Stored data
>>

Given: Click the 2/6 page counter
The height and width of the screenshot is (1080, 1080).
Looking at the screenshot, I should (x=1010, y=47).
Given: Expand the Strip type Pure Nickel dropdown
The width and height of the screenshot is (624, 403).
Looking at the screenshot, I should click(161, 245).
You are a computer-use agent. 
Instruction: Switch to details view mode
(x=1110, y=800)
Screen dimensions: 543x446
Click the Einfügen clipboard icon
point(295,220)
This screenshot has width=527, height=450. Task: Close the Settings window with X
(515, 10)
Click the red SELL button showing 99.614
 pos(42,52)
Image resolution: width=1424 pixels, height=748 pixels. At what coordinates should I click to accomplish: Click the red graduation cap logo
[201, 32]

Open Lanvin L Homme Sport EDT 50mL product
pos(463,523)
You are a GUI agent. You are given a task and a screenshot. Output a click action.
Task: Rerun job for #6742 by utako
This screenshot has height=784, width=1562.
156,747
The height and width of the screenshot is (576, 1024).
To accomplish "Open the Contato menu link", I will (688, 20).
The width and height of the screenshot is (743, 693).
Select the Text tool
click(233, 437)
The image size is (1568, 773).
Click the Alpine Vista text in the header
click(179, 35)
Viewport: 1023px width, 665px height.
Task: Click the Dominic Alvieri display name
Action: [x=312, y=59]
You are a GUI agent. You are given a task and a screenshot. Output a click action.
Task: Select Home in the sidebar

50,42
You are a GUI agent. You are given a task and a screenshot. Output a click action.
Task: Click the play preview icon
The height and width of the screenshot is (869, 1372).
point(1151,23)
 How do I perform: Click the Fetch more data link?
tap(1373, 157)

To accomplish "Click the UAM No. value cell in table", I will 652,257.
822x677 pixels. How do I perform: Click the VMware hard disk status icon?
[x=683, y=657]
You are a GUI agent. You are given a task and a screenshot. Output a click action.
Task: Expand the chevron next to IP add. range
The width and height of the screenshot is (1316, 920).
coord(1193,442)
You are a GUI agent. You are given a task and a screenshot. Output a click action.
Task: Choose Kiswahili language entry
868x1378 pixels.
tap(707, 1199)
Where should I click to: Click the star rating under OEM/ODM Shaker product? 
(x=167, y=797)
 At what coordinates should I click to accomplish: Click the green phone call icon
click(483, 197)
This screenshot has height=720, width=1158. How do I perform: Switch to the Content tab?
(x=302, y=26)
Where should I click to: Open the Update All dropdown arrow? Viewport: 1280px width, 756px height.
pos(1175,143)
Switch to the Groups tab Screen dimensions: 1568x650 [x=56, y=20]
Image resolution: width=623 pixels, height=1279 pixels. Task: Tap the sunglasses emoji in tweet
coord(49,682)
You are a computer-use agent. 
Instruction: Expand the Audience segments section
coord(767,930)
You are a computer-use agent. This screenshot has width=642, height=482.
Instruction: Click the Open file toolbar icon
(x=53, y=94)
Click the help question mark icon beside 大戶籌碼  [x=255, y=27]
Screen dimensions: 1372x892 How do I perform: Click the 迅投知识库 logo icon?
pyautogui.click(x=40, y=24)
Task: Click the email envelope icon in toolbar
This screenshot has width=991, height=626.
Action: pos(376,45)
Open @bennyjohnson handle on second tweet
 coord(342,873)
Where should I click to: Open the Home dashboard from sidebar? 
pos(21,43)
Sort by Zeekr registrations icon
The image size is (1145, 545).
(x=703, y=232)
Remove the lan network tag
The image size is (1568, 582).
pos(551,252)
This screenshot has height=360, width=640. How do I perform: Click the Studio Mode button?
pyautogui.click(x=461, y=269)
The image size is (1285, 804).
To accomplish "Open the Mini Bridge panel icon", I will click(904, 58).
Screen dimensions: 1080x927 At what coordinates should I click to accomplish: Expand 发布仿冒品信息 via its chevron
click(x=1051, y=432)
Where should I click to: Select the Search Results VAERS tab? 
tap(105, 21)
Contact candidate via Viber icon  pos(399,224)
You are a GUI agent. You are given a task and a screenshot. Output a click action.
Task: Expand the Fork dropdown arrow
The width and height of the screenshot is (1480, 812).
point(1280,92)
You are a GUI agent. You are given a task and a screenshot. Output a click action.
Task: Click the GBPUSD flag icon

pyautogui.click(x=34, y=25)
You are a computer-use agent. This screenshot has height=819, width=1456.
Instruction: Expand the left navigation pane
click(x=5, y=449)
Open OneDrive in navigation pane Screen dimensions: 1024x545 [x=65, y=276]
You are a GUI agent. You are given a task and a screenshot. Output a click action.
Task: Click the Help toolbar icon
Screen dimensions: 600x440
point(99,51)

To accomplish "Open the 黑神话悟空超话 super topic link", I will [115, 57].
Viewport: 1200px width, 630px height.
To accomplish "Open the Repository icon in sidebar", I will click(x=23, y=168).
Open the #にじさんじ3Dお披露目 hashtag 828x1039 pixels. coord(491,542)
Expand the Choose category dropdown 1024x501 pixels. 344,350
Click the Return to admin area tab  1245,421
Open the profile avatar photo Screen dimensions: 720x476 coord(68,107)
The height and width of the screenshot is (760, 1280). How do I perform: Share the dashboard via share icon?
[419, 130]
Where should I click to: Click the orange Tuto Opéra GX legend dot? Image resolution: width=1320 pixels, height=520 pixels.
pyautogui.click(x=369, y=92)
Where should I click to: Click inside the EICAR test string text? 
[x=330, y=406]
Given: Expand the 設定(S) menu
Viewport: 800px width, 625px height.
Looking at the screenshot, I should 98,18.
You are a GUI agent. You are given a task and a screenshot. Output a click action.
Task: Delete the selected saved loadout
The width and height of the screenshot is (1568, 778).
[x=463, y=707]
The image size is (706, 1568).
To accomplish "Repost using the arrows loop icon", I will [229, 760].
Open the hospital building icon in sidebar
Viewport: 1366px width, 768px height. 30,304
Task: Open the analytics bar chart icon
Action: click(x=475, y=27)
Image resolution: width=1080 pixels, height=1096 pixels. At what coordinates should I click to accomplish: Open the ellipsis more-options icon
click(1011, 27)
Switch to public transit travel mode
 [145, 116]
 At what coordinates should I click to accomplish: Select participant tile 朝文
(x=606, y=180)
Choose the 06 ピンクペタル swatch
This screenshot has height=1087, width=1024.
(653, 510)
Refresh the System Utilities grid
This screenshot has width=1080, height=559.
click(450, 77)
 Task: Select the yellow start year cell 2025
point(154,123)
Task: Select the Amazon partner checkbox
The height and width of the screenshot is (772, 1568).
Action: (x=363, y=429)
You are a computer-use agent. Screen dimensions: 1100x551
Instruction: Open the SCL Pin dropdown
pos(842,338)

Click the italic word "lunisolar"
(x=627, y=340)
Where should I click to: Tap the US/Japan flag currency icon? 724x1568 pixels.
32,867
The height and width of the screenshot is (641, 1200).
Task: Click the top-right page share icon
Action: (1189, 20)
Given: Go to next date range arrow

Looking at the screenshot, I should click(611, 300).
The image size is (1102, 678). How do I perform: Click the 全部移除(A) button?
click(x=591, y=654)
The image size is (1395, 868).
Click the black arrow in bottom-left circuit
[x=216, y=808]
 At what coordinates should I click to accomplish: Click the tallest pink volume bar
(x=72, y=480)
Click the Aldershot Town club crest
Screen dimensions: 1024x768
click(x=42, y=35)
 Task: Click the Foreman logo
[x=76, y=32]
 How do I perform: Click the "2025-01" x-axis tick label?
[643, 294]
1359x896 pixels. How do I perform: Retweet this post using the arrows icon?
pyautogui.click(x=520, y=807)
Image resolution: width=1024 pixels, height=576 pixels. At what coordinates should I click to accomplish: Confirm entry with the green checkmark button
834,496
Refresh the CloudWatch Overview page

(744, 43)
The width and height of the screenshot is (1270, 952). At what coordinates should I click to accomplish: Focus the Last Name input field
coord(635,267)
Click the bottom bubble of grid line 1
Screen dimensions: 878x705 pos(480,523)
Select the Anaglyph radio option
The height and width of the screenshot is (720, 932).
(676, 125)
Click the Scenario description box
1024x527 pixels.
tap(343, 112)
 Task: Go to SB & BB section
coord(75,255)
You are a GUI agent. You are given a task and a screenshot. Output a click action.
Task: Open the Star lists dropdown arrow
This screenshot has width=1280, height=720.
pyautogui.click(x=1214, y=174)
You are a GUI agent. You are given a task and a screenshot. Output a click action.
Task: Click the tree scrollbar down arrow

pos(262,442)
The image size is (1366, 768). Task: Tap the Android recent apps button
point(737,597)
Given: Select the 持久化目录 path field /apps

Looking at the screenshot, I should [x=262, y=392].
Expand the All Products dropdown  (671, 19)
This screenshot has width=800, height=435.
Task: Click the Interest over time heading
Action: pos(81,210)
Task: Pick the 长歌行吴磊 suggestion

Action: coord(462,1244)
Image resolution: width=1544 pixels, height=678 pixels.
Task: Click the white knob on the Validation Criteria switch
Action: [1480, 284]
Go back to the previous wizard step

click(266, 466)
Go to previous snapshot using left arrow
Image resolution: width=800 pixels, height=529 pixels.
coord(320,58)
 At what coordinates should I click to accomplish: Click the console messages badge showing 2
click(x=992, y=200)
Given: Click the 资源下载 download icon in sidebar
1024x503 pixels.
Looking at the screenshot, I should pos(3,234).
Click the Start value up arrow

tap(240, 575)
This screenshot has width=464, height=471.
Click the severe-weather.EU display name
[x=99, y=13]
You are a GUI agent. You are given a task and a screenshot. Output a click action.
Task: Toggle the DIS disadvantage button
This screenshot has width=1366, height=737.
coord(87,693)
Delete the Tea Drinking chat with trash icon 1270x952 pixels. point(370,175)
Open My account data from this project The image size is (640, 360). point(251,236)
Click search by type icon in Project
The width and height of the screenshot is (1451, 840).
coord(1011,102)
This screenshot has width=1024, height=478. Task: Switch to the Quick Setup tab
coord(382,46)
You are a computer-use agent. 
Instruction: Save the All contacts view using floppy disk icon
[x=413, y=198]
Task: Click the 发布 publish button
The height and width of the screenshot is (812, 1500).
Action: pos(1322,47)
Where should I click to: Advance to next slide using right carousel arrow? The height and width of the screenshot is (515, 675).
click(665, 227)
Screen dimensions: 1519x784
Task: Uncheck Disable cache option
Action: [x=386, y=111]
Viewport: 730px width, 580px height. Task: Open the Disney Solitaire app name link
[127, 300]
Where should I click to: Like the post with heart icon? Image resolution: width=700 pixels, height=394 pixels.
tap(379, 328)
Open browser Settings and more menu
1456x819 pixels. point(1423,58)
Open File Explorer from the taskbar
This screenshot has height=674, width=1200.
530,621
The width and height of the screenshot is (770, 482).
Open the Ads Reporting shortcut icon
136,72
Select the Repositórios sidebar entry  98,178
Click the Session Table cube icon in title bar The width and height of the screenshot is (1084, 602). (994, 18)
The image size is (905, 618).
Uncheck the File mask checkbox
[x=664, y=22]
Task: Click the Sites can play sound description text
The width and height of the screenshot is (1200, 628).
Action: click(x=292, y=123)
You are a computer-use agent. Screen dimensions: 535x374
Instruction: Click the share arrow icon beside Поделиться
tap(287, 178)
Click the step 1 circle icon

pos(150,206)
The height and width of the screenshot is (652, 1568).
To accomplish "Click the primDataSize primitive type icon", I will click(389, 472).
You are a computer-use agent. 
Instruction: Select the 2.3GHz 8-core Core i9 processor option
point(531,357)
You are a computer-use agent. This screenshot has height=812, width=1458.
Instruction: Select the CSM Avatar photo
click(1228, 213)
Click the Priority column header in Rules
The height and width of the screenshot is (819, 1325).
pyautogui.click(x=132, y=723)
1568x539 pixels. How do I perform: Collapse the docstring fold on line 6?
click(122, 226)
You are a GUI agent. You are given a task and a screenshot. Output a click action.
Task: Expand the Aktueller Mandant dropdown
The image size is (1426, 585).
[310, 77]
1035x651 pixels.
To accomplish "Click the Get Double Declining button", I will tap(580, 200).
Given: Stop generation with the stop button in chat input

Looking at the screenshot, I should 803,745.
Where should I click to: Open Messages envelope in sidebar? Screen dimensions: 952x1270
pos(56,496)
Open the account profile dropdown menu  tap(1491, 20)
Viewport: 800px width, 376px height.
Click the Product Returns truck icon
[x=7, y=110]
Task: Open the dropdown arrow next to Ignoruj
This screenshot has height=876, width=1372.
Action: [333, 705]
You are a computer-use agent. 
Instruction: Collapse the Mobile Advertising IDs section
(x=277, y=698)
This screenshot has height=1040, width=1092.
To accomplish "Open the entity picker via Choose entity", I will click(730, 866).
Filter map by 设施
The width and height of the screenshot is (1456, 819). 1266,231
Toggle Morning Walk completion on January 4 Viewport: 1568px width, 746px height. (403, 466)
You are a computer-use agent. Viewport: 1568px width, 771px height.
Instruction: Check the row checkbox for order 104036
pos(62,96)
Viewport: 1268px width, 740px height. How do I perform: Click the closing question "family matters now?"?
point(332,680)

<<

■ YOUR INSTRUCTIONS ■
Copy everything in the records above, from the line containing "Delete the Tea" down to the line containing "coord(382,46)". Include both of those lines.

■ WORKED SOLUTION ■
Delete the Tea Drinking chat with trash icon 1270x952 pixels. point(370,175)
Open My account data from this project The image size is (640, 360). point(251,236)
Click search by type icon in Project
The width and height of the screenshot is (1451, 840).
coord(1011,102)
This screenshot has width=1024, height=478. Task: Switch to the Quick Setup tab
coord(382,46)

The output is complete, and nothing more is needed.